TEXT UNDER STUDY Block Start

His ways are higher…

i’ve been craving more of God lately. i want to know what He wants and want what He wants.
usually when anything in my life becomes the least bit uncertain, i panic. if i do turn to God about it, it’s to complain. asking why He’s doing this and why i can’t have the answers yet, etc.
but i feel really different. it’s kind of scary.
i’m beyond excited right now that all my plans are so shaky. i want this giant “my way or the highway” sign to fall down and reveal a big billboard with His plan on it.
i;m sick of making my own plans and doing things my way, and being in God’s will by coincidence. i’m sick of fighting for control. i don’t even like the times when i feel like i AM in control anymore. i just want to sit back, and let God use me. wherever He chooses.
i’m not sad or angry or worried or scared. for once in my life, i LOVE that i don’t know what’s coming next.
i don’t trust myself to run my life. it’s so freeing to let God take it.

TEXT UNDER STUDY Block End
GIVEN DATA Block Start

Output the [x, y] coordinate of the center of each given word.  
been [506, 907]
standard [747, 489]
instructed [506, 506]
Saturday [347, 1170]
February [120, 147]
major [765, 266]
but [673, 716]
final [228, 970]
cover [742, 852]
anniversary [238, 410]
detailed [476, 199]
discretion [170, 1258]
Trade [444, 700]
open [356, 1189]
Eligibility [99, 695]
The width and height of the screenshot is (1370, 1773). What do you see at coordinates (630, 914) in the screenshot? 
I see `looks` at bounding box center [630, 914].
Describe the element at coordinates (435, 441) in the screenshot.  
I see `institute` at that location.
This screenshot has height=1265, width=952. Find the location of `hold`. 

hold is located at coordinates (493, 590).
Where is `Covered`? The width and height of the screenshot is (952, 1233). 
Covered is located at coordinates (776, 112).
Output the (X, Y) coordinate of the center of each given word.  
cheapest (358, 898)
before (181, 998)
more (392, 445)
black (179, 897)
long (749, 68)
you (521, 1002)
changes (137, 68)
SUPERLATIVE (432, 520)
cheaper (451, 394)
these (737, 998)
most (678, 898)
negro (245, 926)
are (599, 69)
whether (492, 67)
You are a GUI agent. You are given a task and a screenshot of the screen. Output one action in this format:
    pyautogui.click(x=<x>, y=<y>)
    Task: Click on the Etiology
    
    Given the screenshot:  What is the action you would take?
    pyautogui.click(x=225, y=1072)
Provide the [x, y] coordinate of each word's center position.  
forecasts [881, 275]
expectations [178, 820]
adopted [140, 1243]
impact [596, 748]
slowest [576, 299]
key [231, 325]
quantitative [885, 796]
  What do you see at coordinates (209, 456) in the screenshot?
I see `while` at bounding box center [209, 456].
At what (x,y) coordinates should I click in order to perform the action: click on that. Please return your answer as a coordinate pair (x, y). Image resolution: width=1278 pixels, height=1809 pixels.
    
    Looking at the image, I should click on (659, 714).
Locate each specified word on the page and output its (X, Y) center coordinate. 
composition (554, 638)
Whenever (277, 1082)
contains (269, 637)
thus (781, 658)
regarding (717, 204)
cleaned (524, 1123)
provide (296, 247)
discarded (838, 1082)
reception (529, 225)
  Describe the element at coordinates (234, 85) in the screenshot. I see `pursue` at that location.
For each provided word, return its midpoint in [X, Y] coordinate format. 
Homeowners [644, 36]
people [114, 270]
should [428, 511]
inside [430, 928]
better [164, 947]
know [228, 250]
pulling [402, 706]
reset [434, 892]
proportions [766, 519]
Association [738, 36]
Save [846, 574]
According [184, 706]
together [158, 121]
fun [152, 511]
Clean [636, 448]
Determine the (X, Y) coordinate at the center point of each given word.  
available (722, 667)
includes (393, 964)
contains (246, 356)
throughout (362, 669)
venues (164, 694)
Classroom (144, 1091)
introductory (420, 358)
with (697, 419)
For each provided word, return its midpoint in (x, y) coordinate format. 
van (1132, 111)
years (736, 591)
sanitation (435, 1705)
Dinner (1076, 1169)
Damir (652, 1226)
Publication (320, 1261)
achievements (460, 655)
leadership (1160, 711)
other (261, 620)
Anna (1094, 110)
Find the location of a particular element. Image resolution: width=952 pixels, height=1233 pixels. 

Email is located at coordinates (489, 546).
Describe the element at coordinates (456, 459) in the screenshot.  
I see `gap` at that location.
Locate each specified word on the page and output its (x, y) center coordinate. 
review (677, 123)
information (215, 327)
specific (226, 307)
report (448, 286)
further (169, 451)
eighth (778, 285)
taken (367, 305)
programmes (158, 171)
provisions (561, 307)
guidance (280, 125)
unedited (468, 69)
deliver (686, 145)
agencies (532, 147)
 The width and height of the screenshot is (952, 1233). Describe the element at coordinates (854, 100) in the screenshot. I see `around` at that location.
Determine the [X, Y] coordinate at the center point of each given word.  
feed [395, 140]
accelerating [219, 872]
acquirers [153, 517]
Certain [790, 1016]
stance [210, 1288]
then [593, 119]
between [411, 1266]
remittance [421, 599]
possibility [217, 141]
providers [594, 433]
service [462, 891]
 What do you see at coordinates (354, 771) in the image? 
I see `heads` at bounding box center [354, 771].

GIVEN DATA Block End

● EXERCISE SET:
(A) Summarize the post in two sentences.
(B) Reproduce everything in the post from "i’ve been craving" down to "kind of scary.".
The stored items are separate material, unrelated to the post.

● PER-TASK OUTPUTS:
(A) The writer has been craving more of God and, unlike past times of panicking and complaining over uncertainty, now feels excited that all plans are shaky. Sick of making personal plans and fighting for control, the writer wants to let God take over and finds it freeing not to know what is coming next.

(B)
i’ve been craving more of God lately. i want to know what He wants and want what He wants.
usually when anything in my life becomes the least bit uncertain, i panic. if i do turn to God about it, it’s to complain. asking why He’s doing this and why i can’t have the answers yet, etc.
but i feel really different. it’s kind of scary.